┏━━
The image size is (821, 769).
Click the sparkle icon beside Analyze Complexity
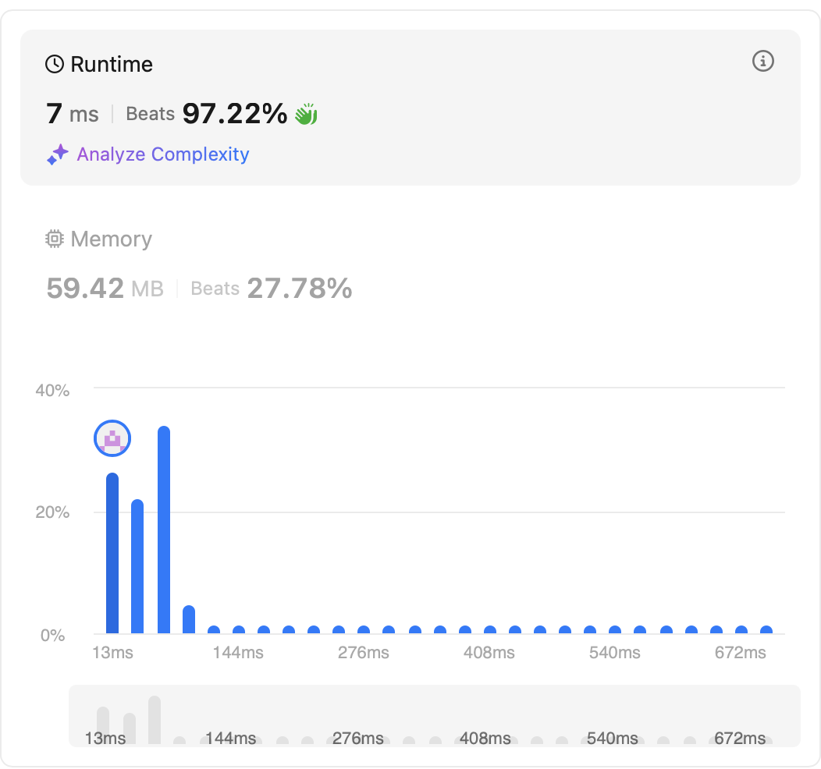tap(58, 154)
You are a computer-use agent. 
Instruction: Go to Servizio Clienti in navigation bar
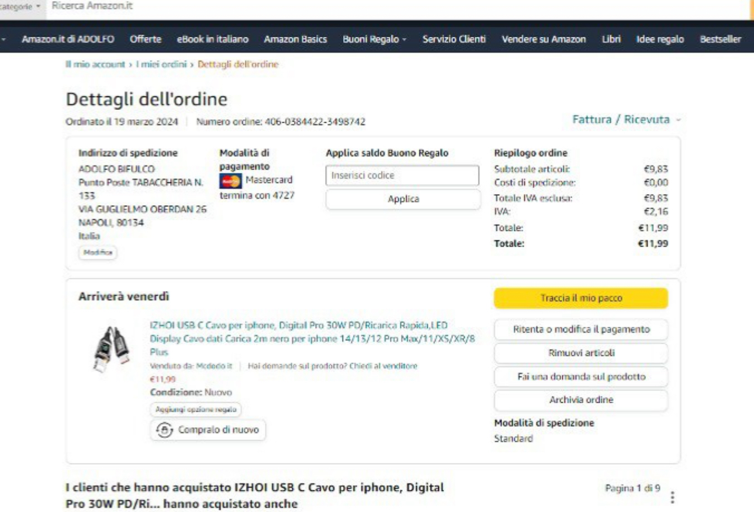(x=454, y=39)
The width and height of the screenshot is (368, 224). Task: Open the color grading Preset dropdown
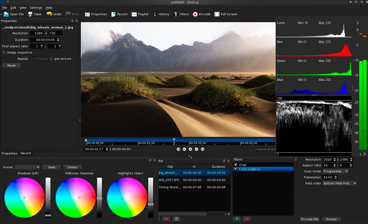point(27,167)
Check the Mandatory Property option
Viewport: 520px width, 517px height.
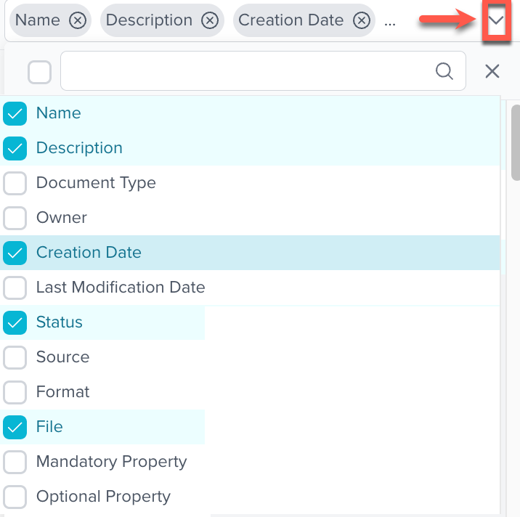[x=15, y=462]
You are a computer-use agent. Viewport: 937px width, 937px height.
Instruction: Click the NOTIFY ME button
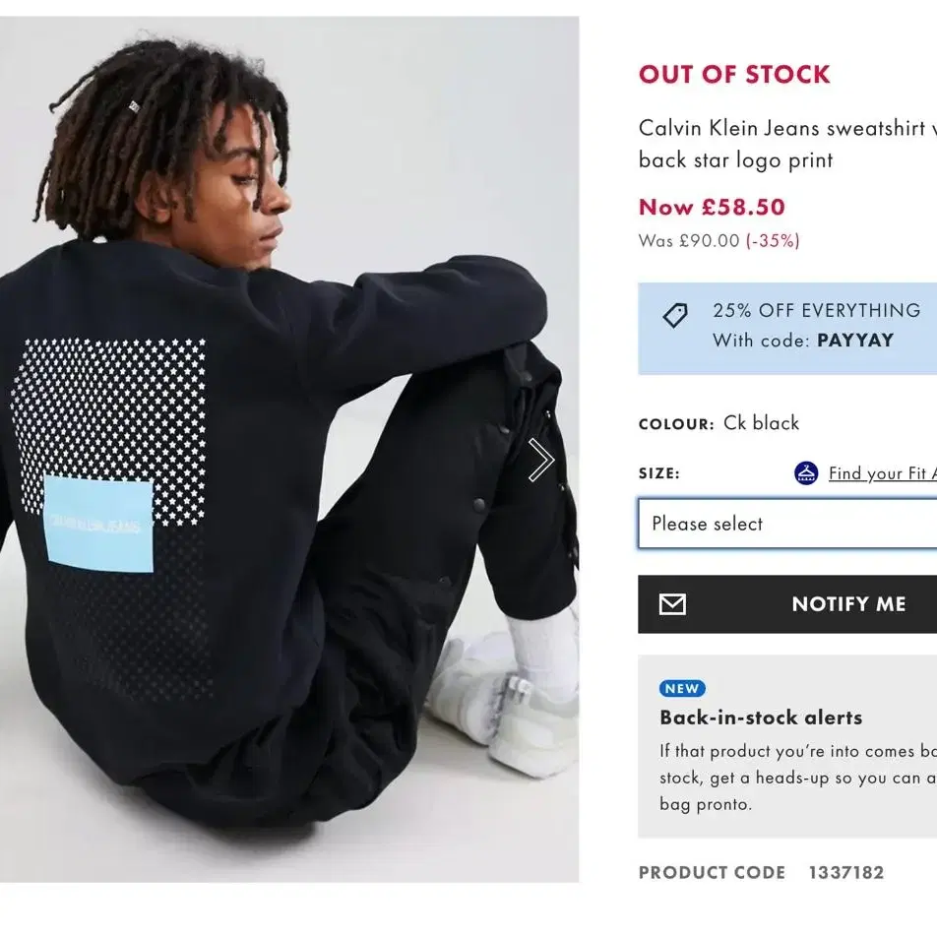pos(787,604)
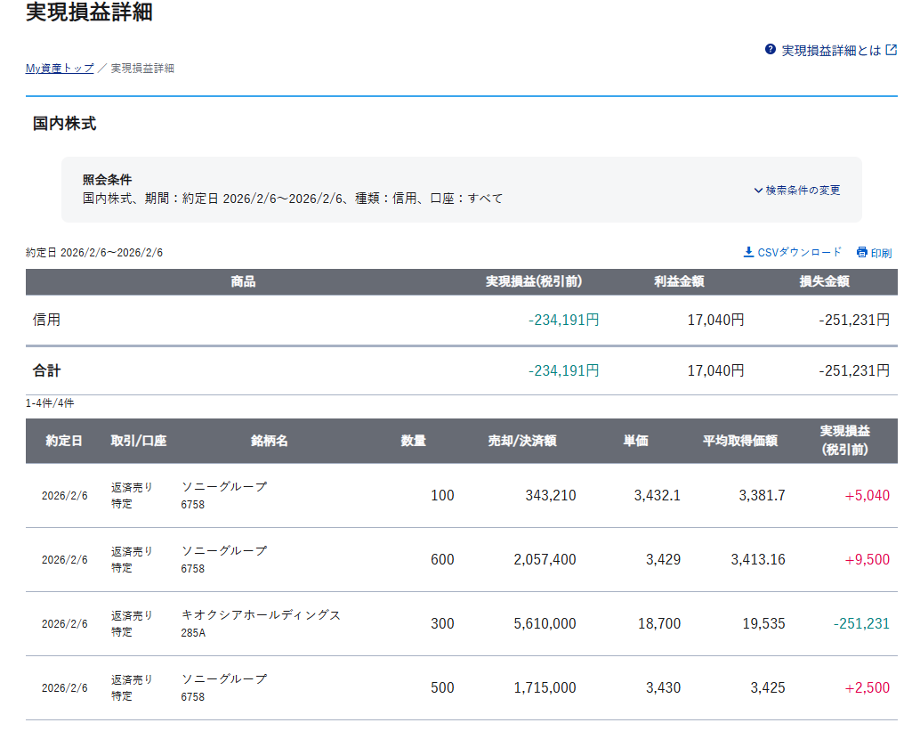Click the 銘柄名 column header
Image resolution: width=920 pixels, height=731 pixels.
click(270, 441)
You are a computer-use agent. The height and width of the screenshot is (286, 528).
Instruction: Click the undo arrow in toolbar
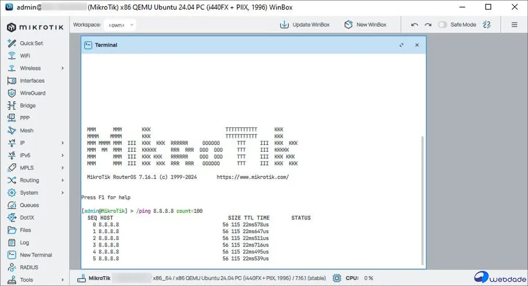pyautogui.click(x=414, y=25)
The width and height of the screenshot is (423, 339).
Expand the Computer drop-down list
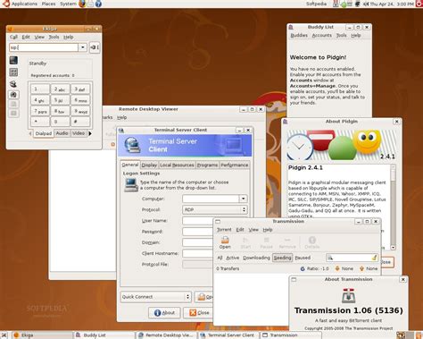point(243,199)
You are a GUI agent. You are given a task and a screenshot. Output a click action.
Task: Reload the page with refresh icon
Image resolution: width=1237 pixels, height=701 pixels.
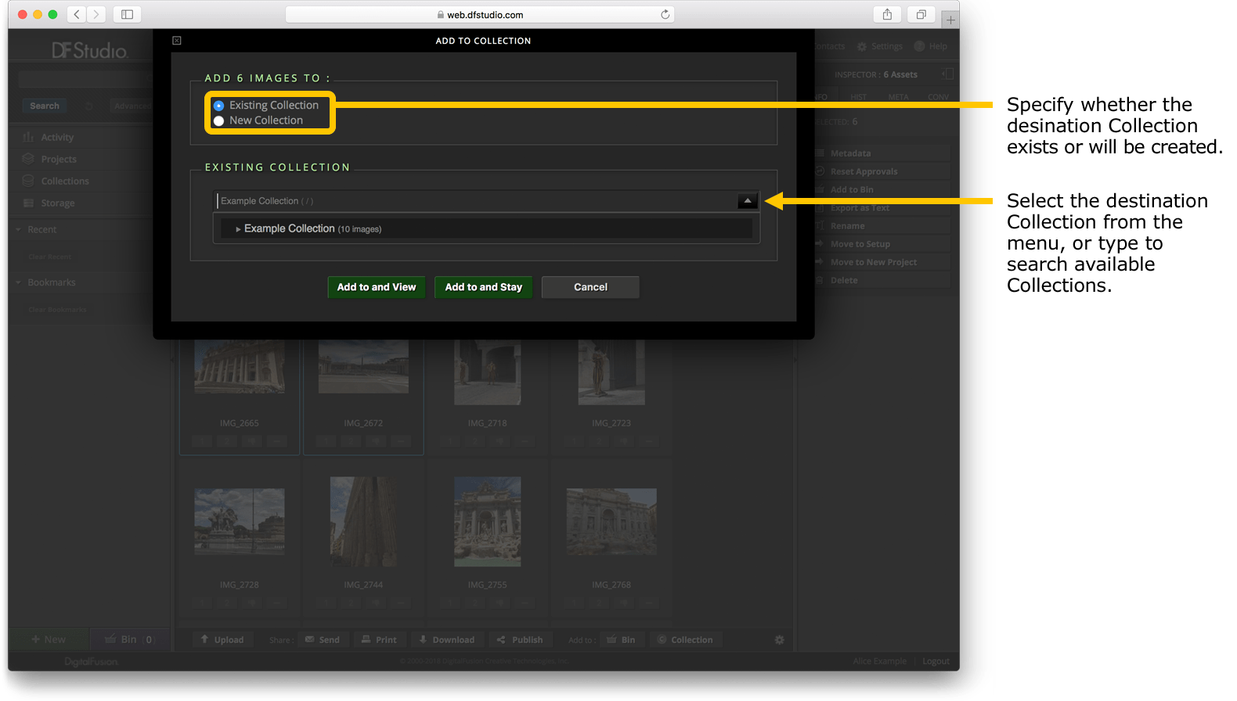pyautogui.click(x=665, y=14)
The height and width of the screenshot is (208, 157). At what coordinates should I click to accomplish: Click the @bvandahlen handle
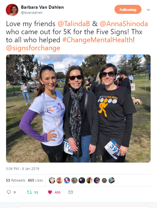(32, 13)
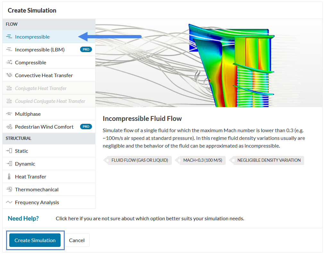The height and width of the screenshot is (254, 325).
Task: Click the Need Help? label
Action: [23, 218]
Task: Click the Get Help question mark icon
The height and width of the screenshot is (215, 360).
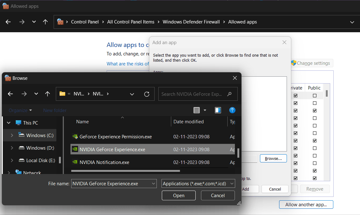Action: pyautogui.click(x=232, y=110)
┗━━
▸ WHAT THE TASK ASKS: Please transcribe, word for word, every line from the one containing "Expand the Computer drop-down list" through the last line of the records, both included, and leave the pictures out.

▸ FINISHED EXERCISE:
Expand the Computer drop-down list
point(243,199)
You are a GUI agent. You are given a task and a screenshot. Output a click action.
Task: Reload the page with refresh icon
Image resolution: width=1237 pixels, height=701 pixels.
pyautogui.click(x=665, y=14)
The height and width of the screenshot is (208, 157). At what coordinates should I click to accomplish: Click the @bvandahlen handle
(32, 13)
The height and width of the screenshot is (254, 325).
Task: Click the Need Help? label
Action: [23, 218]
Task: Click the Get Help question mark icon
The height and width of the screenshot is (215, 360).
Action: pyautogui.click(x=232, y=110)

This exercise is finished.